"There’s a scene where Mirza’s largely haveli-confined wife goes out for a walk and returns with a stick of fuchsia-coloured cotton candy for him. That’s the kind of unexpectedly giddy gift Vicky Donor and (especially) Piku felt like. I am all for upping your ambitions, but I do hope this U-turn isn’t a result of this writer-director team deciding that their first two films were light, disposable entertainments and now they have to “legitimise” themselves as capital-A artistes. Because a thousand capital-A artistes cannot do what they did in those earlier films, capturing life in all its rainbow flavours. In contrast, the grim monochromes of Gulabo Sitabo feel not just underwhelming, but unnecessary."
So good by Rangan Saar 👏.
Gulabo- Sitabo and the lost art of storytelling.
This movie is to the Karan Johar style of movie making what Nawabi cuisine is to a generic McDonalds. Deinitely worth a watch.

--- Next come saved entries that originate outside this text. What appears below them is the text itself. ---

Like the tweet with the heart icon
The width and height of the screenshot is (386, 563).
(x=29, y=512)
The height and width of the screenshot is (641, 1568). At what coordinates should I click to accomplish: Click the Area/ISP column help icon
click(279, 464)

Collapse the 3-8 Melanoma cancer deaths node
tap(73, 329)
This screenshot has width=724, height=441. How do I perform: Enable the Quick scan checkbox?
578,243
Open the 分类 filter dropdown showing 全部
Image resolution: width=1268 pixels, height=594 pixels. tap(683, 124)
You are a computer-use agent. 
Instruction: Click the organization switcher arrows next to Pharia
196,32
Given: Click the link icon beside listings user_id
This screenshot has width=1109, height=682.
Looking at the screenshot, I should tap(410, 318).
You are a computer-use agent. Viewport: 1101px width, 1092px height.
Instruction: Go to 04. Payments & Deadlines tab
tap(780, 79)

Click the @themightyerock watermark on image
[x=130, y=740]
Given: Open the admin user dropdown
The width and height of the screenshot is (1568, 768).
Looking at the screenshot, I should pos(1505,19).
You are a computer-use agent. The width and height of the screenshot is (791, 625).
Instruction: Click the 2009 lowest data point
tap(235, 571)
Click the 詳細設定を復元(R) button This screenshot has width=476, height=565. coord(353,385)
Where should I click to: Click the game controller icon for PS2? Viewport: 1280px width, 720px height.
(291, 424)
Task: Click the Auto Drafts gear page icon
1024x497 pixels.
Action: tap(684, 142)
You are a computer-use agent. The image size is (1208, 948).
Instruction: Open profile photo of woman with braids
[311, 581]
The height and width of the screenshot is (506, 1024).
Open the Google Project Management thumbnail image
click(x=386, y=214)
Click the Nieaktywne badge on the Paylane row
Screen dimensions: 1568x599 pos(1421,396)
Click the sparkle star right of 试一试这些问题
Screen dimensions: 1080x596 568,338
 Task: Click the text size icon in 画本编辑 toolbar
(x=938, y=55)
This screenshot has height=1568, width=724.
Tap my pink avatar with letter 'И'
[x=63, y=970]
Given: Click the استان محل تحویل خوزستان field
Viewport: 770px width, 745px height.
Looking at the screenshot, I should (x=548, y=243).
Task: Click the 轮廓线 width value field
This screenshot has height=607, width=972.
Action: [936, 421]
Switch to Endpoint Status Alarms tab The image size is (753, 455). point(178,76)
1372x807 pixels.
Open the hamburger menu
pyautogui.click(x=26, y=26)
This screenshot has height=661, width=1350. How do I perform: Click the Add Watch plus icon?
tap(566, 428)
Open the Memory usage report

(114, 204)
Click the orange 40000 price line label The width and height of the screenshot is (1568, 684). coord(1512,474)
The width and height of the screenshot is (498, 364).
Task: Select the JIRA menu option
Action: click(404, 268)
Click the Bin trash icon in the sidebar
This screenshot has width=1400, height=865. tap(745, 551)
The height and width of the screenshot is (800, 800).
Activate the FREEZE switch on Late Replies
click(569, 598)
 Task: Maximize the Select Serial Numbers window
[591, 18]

First and foremost credit has to go to the writer Juhi Chaturvedi,the director and the cinematographer for bringing this slice of life from Lucknow to my TV screen.
Then the actors - Amitabh Bachaan as Mirza, bent with age and so foolish in his craftiness ,Ayushman Khurana as the tenant who has this small potbelly on his thin frame so typical of small town India and the rest of the supporting cast who all do justice to their roles.
Spoilers ahead....
Though initially a tad slow ,I was soon caught up in the life of the greedy and foolish Mirza, the love of his life- the decaying haveli ,his tenants and the various corrupt characters and finally, the not so senile Begum.